Color consultant Amy Troutman shares her story of researching the original Colorado landscape and vegetation to decide on the color palette for a Shea Homes development.

September 16, 2014

Color is an integral piece of our surroundings and literally provides a natural cue for design. In nature itself, the vast amount of color found in trees, grasses, wildflowers and rock formations are the perfect foundation for a community’s palette. The same can be found in more urban environments too.

When using your surroundings—natural or built—as the starting point for a community’s color palette, it is possible to create a timeless scheme that will remain fresh and vibrant whether it is applied to new construction or reintroduced into a community. This concept is illustrated by Shea Homes’ BackCountry community in Highlands Ranch, Colorado.

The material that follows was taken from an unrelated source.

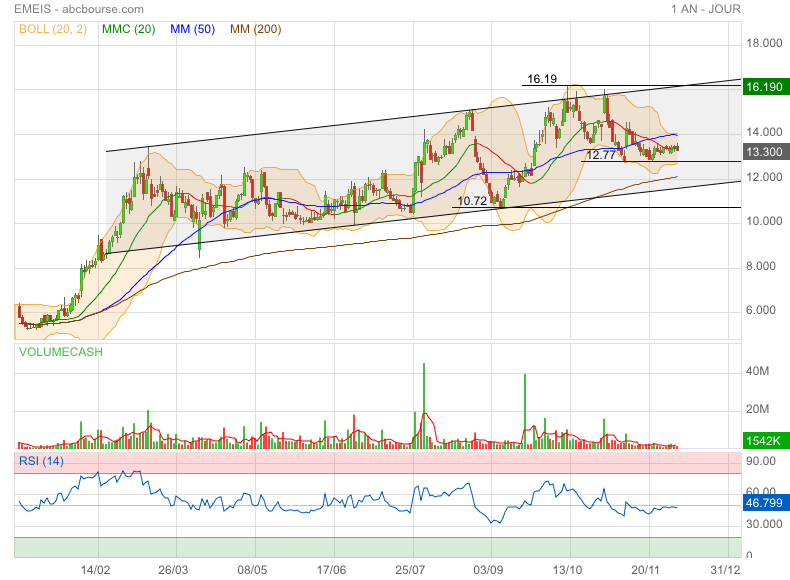Click the RSI (14) panel label
The image size is (790, 580).
click(x=41, y=461)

When the master-planned community was developed in 2006, the color palette was created based on extensive field research that included photographing the surrounding landscape, wildflowers and grasses over many months to capture their changes throughout the seasons. After completing observation, photos were documented and the color palettes were pulled from the naturally occurring hues in the landscape, thus creating a motif that compliments and blends with the surroundings. This plan also took into account a mixture of saturations – light, medium, dark – to create a visual flow through the neighborhood, much like the transition of the wild grass in the area throughout the seasons.

Photos taken by Amy Troutman when researching the area to develop a color palette for BackCountry.

Surrounded by an 8,200-acre wilderness area, nature was an obvious focal point for the community’s color concept. If your community is in a more urban setting, the same method still applies; study the surroundings – neighboring buildings, street lighting and right-of-ways, nearby parks – for inspiration.

Today, they are still building at BackCountry and still using the original color palette. The colors look fresh and new when continued through the community, even eight years later, because they were developed in tandem with the surrounding environment and with the intention of being timeless.